The political theater grows thicker when you watch Sacramento file suit against the federal government for actions tied to alleged misuse of taxpayer dollars. California joined other blue states in suing after billions in child-care and social service funds were frozen amid concerns about widespread improper payments—an odd posture for a state that insists it’s tough on fraud while federal investigators are still uncovering massive schemes.
Then there’s the election-versus-accountability drama playing out in Riverside, where a sheriff seizing ballot materials triggered an immediate showdown with the state attorney general’s office. State officials moved to halt the sheriff’s recount and criminal probe, citing legal concerns even as voters deserve clarity and the public deserves confidence that irregularities are addressed, not stonewalled.

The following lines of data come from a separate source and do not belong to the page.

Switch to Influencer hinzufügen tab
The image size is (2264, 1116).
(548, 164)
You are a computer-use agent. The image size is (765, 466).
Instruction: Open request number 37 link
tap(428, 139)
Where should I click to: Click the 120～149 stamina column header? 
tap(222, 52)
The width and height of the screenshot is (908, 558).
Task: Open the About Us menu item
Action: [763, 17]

Call it selective outrage: when fraud helps the narrative, it’s ignored; when it can be used as a cudgel against political opponents, the local media and elected Democrats suddenly remember their fiduciary duty. California brags about billions recovered in past fraud cases, yet the pattern of delayed responses and defensive lawsuits smells more like partisan damage control than honest governance.

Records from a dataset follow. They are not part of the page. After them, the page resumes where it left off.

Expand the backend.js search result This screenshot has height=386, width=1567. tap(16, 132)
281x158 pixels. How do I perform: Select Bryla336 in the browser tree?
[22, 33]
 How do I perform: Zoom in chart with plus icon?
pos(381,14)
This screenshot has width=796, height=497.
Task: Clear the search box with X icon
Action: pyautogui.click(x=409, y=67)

Americans who pay the bills should not be treated as props in a partisan show. We need real accountability—transparent investigations, cooperation with federal partners, and consequences for those who stole from taxpayers—no matter which party’s names are involved, and no matter how many cameras are present. The country deserves leaders who protect the public, not perform for donors and TV appearances while the scams keep happening under their watch.